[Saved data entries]
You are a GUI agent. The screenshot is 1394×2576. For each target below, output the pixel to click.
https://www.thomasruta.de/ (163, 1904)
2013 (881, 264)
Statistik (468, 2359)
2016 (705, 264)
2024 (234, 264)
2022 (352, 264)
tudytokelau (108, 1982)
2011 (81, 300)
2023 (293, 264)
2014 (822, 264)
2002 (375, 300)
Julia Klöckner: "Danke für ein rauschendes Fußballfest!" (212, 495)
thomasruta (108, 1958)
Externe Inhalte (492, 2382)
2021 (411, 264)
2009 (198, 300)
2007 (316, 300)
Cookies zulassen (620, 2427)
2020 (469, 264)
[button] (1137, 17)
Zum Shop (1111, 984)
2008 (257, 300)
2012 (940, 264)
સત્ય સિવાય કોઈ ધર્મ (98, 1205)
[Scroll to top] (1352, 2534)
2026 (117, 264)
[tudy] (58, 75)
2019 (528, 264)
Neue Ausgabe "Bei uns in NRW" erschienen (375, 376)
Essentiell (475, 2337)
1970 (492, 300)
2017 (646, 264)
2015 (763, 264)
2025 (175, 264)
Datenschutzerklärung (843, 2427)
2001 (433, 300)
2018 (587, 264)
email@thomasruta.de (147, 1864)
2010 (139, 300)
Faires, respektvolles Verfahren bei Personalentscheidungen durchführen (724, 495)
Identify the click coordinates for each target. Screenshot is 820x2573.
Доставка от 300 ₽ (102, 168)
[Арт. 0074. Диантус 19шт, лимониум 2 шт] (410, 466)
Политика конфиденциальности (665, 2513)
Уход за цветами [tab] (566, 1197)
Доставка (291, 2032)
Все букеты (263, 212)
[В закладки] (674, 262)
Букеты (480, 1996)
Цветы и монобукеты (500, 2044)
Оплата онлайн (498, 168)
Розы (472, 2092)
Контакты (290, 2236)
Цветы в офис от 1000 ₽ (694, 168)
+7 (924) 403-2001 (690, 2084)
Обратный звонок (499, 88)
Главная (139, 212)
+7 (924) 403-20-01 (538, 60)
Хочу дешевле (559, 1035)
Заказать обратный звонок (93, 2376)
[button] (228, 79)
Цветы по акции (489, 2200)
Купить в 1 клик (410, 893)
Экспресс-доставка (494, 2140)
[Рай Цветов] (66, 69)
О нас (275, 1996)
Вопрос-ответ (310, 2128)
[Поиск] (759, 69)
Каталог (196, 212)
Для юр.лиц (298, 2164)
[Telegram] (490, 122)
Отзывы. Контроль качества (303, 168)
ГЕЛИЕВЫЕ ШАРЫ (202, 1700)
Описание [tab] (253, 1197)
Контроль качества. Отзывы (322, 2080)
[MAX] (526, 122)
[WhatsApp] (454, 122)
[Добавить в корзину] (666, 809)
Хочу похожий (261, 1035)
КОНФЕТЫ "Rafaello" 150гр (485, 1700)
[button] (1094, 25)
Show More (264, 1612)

◆ EXERCISE GOAL ◆
Print all of the data exactly as it stands above.

◆ ANSWER FOR THE TASK ◆
You are a GUI agent. The screenshot is 1394×2576. For each target below, output the pixel to click.
https://www.thomasruta.de/ (163, 1904)
2013 (881, 264)
Statistik (468, 2359)
2016 (705, 264)
2024 (234, 264)
2022 (352, 264)
tudytokelau (108, 1982)
2011 (81, 300)
2023 (293, 264)
2014 (822, 264)
2002 (375, 300)
Julia Klöckner: "Danke für ein rauschendes Fußballfest!" (212, 495)
thomasruta (108, 1958)
Externe Inhalte (492, 2382)
2021 (411, 264)
2009 (198, 300)
2007 (316, 300)
Cookies zulassen (620, 2427)
2020 (469, 264)
[button] (1137, 17)
Zum Shop (1111, 984)
2008 (257, 300)
2012 (940, 264)
સત્ય સિવાય કોઈ ધર્મ (98, 1205)
[Scroll to top] (1352, 2534)
2026 (117, 264)
[tudy] (58, 75)
2019 (528, 264)
Neue Ausgabe "Bei uns in NRW" erschienen (375, 376)
Essentiell (475, 2337)
1970 (492, 300)
2017 (646, 264)
2015 (763, 264)
2025 (175, 264)
Datenschutzerklärung (843, 2427)
2001 (433, 300)
2018 (587, 264)
email@thomasruta.de (147, 1864)
2010 (139, 300)
Faires, respektvolles Verfahren bei Personalentscheidungen durchführen (724, 495)
Identify the click coordinates for each target. Screenshot is 820x2573.
Доставка от 300 ₽ (102, 168)
[Арт. 0074. Диантус 19шт, лимониум 2 шт] (410, 466)
Политика конфиденциальности (665, 2513)
Уход за цветами [tab] (566, 1197)
Доставка (291, 2032)
Все букеты (263, 212)
[В закладки] (674, 262)
Букеты (480, 1996)
Цветы и монобукеты (500, 2044)
Оплата онлайн (498, 168)
Розы (472, 2092)
Контакты (290, 2236)
Цветы в офис от 1000 ₽ (694, 168)
+7 (924) 403-2001 (690, 2084)
Обратный звонок (499, 88)
Главная (139, 212)
+7 (924) 403-20-01 (538, 60)
Хочу дешевле (559, 1035)
Заказать обратный звонок (93, 2376)
[button] (228, 79)
Цветы по акции (489, 2200)
Купить в 1 клик (410, 893)
Экспресс-доставка (494, 2140)
[Рай Цветов] (66, 69)
О нас (275, 1996)
Вопрос-ответ (310, 2128)
[Поиск] (759, 69)
Каталог (196, 212)
Для юр.лиц (298, 2164)
[Telegram] (490, 122)
Отзывы. Контроль качества (303, 168)
ГЕЛИЕВЫЕ ШАРЫ (202, 1700)
Описание [tab] (253, 1197)
Контроль качества. Отзывы (322, 2080)
[MAX] (526, 122)
[WhatsApp] (454, 122)
[Добавить в корзину] (666, 809)
Хочу похожий (261, 1035)
КОНФЕТЫ "Rafaello" 150гр (485, 1700)
[button] (1094, 25)
Show More (264, 1612)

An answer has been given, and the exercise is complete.